You and I — if you’re my age — lived through one of the most volatile chapters in American history. And even through the chaos, there’s one thing I’ll never forget: how good people got when things went bad.
You remember that? When someone needed help, they could ask for it — and the people around them didn’t hesitate to show up?
Here’s one story I carry with me:
About 15 or 20 years ago — Lord, it feels like yesterday — I was driving in the cold when I saw a car pulled off to the side of the road. I stopped, rolled down the window, and asked if everything was alright.
Inside the car were two women, a man, and a two-month-old baby — and it was freezing. No heat. About 25 degrees, if that. They told me another man had already stopped and tried to help but didn’t have the tool to change the flat tire. He’d gone to find one and was supposed to come back.
I offered to keep the baby and one of the women warm in my truck while we waited. A little while later, the guy who had stopped to help showed back up — and it turns out, he and I knew each other from our volunteer firehouse.
Small world, huh?
We took a look at the car, but no dice. One of the lug nuts was stripped — like someone had tried channel locks on it — and there was no way that tire was coming off.
So we made a choice.
They lived 45 minutes away, and my little pickup truck was the only ride. So instead of heading where I was going, we went back — to our firehouse — and “borrowed” some turnout gear: fire coats, fire pants, blankets. The works. (For those who don’t know, those coats are thick enough to handle a burning building. And they’re hot — so hot, in fact, that I’ve come out of a fire before soaked to the bone with sweat, only to sit down outside for three minutes and freeze solid to the bench beneath me. Took three people to pry me loose. But that’s another story.)
Back to this night — the baby rode up front with me. The other four — including the guy who stopped to help — climbed into the open bed of my pickup, bundled up in fire gear and blankets. It wasn’t fancy, but it worked.
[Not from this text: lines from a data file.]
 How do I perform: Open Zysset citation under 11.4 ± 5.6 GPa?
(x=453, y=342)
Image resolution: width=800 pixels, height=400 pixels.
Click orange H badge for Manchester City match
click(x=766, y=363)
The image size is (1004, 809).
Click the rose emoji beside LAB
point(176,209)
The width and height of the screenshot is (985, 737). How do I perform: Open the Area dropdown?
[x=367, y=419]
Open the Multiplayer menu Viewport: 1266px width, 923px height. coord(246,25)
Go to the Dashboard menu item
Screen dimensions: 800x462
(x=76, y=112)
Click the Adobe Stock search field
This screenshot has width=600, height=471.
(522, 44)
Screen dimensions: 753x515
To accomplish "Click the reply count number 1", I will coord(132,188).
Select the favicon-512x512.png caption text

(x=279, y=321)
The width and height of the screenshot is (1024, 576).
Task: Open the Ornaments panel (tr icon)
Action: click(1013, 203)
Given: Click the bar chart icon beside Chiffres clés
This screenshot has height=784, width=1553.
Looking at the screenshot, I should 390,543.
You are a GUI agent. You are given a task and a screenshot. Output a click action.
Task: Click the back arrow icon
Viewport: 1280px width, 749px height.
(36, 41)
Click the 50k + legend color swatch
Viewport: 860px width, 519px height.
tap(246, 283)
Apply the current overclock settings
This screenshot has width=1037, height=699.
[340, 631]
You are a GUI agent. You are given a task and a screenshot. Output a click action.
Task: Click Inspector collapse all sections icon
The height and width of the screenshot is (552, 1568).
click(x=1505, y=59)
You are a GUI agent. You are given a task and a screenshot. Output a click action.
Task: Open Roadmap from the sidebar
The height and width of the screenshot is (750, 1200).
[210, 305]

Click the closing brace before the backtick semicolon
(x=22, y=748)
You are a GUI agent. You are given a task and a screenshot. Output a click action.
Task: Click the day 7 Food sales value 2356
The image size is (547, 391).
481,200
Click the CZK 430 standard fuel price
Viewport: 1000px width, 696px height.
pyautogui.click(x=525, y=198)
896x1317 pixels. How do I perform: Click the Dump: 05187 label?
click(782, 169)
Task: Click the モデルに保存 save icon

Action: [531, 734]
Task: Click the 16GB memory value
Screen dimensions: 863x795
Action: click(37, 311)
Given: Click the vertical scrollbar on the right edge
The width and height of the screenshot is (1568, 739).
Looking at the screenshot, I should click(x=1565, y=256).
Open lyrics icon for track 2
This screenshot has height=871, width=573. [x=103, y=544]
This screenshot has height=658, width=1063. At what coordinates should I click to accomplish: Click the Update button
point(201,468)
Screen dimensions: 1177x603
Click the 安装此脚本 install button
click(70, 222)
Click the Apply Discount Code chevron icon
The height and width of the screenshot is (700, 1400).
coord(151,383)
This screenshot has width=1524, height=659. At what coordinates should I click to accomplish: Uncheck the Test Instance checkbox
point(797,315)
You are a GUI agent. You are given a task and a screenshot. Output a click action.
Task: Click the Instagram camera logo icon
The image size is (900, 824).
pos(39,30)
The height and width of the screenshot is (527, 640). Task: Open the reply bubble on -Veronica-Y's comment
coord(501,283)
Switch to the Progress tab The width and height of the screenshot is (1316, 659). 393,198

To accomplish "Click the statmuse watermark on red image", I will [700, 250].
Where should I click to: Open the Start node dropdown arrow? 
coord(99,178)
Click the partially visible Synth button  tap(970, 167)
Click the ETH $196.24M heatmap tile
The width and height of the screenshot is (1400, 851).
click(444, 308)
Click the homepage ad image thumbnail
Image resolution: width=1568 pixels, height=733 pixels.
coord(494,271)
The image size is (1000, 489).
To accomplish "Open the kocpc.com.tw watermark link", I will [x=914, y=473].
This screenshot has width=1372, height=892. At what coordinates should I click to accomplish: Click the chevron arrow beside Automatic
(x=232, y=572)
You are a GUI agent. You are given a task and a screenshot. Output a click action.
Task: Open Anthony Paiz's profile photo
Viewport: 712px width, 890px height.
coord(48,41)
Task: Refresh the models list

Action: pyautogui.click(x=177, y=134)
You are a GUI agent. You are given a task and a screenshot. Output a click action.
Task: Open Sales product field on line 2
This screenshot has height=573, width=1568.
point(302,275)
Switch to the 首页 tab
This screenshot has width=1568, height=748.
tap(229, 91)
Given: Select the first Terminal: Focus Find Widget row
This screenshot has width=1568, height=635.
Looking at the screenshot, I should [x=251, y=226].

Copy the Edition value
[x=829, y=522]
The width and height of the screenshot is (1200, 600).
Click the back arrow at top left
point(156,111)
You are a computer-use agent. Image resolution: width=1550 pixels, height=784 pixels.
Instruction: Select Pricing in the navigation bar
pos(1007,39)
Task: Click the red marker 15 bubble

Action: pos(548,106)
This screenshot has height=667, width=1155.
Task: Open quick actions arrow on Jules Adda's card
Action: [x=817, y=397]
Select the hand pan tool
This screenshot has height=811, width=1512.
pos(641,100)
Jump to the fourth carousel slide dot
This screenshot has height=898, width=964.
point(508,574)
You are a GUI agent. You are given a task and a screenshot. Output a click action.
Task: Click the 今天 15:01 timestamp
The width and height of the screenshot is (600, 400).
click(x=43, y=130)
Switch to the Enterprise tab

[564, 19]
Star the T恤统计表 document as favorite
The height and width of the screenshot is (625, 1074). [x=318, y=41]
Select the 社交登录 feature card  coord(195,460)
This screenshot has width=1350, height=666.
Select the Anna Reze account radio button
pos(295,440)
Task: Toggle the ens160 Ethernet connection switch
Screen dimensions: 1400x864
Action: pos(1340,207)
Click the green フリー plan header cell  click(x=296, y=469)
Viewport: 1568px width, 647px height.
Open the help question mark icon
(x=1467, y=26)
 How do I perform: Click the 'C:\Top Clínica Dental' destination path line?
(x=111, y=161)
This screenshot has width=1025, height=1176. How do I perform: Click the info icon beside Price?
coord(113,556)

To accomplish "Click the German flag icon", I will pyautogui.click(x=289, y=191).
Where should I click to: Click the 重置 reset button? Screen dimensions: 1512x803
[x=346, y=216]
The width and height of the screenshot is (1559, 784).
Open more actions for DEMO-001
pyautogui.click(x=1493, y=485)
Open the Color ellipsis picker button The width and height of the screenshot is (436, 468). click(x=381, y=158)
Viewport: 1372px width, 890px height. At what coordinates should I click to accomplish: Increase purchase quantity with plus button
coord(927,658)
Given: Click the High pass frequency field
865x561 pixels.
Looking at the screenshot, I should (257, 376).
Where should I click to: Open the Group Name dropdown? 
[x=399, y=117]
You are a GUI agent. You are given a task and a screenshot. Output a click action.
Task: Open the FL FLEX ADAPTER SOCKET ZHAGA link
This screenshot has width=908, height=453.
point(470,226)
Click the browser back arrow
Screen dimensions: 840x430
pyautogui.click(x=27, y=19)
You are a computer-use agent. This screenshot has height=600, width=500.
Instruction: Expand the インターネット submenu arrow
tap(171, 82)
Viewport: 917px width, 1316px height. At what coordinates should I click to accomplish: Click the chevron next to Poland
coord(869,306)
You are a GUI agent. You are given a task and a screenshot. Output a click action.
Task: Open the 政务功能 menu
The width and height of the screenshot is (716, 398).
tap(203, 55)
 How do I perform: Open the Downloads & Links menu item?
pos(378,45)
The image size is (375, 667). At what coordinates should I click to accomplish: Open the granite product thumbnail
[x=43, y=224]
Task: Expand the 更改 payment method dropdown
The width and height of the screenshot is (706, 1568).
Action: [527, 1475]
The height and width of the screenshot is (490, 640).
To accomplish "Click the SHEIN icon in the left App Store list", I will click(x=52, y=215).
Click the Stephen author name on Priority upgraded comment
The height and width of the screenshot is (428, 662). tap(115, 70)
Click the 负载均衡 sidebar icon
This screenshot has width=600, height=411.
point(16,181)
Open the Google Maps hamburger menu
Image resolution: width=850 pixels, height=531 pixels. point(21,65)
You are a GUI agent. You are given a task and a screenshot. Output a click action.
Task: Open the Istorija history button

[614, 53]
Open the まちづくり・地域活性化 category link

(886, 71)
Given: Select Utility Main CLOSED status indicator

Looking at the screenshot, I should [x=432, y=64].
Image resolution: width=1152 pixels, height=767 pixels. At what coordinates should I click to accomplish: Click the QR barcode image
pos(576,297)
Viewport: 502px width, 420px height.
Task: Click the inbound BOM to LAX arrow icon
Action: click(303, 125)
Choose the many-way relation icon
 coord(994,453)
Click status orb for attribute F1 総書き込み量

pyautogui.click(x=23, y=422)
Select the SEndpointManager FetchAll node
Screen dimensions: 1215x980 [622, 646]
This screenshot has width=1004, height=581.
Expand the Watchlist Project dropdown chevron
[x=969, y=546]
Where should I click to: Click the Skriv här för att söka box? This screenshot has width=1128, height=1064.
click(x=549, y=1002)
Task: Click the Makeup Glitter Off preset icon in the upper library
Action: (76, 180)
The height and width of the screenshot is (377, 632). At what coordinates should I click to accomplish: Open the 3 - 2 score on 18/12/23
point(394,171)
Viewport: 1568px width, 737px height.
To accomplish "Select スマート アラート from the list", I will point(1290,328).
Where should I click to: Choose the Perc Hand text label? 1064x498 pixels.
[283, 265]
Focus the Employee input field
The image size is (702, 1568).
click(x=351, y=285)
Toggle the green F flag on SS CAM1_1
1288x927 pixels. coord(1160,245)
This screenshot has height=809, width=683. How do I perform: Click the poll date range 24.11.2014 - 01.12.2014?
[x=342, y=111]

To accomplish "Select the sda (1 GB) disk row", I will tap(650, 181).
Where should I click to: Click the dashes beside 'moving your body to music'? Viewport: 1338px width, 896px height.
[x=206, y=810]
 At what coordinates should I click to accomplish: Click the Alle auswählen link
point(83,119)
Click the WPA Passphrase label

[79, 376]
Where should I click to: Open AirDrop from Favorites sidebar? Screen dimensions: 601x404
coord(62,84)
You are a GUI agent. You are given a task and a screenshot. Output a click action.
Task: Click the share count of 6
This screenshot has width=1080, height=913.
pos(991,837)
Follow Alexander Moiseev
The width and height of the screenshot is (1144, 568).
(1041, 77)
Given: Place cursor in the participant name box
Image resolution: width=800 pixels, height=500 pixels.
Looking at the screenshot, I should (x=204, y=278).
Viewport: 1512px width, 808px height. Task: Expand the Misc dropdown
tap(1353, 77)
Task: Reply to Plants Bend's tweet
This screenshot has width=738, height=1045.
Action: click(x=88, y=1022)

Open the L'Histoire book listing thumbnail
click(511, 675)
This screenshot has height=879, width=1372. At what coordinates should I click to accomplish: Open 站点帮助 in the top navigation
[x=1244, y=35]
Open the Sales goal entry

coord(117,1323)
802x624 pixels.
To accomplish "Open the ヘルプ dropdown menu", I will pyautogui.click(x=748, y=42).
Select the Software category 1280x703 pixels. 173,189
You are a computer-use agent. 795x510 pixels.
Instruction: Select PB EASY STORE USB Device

We drove 45 minutes across the dark, frozen roads and got them home, safe and warm.
When we arrived, the woman came up to me, tears in her eyes, and said they didn’t have any money — not for gas, not for time.
And we said the only thing that made sense:
“We’re not looking for payment. We just wanted to get you home safe.”
That was it.
Today? That kind of thing would go viral. It’d be national news. “Local Heroes Rescue Family from Cold.” Headlines, hashtags, maybe even a GoFundMe.
But back then?
That was just Tuesday.
And that’s the world I want to live in again. Where people don’t wait for a camera to roll before doing the right thing. Where kindness isn’t rare — it’s expected. Where being a man isn’t about dominance or posturing, but about stepping up when it counts.

Not for likes.
Not for clout.
But because it’s right.
I tell this story not because it’s rare — but because it used to be normal. Back then, it didn’t matter who you voted for or what bumper sticker was on your car. We helped because help was needed. We didn’t check party lines before offering a blanket. We didn’t ask red or blue before cranking the heat.
These days, it feels like we’ve forgotten that we’re still neighbors — not enemies. We all want safety. We all want peace. We all want a future for the next generation that’s better than the one we inherited.
We just disagree on how to get there.
But if we can get back to a place where helping each other was just called Tuesday — maybe, just maybe, we can find our way forward again. Not with hatred. Not with noise. But with kindness. With hands extended, not fists clenched.
And maybe that’s how we win. Not with louder arguments — but with quieter decency.